BB-Patch: BlackBox Adversarial Patch-Attack using Zeroth-Order Optimization
Satyadwyoom Kumar, Saurabh Gupta, Arun Balaji Buduru
TL;DR
The paper tackles black-box adversarial patches that can be printed and placed anywhere on an image. It introduces BB-Patch, a patch crafted without access to model gradients by optimizing a patch parameter $z$ with a zeroth-order adaptive momentum method under an Expectation Over Transformations (EOT) objective. It shows that BB-Patch is scalable to MNIST, CIFAR-10, and ImageNet and transferable across architectures such as ResNet50, VGG16, and MobileNet, with patch-trained-on-one-model still reducing accuracy on others. A real-world demonstration on a distracted driving classifier shows the patch can shift predictions from “unsafe” to “safe” in practical settings. The findings imply that true black-box patches with printable constraints pose a realistic and significant threat to deployed vision systems.
Abstract
Deep Learning has become popular due to its vast applications in almost all domains. However, models trained using deep learning are prone to failure for adversarial samples and carry a considerable risk in sensitive applications.

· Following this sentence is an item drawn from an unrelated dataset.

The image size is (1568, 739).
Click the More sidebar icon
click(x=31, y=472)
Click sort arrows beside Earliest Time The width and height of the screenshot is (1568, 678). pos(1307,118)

Most of these adversarial attack strategies assume that the adversary has access to the training data, the model parameters, and the input during deployment, hence, focus on perturbing the pixel level information present in the input image. Adversarial Patches were introduced to the community which helped in bringing out the vulnerability of deep learning models in a much more pragmatic manner but here the attacker has a white-box access to the model parameters. Recently, there has been an attempt to develop these adversarial attacks using black-box techniques. However, certain assumptions such as availability large training data is not valid for a real-life scenarios. In a real-life scenario, the attacker can only assume the type of model architecture used from a select list of state-of-the-art architectures while having access to only a subset of input dataset. Hence, we propose an black-box adversarial attack strategy that produces adversarial patches which can be applied anywhere in the input image to perform an adversarial attack.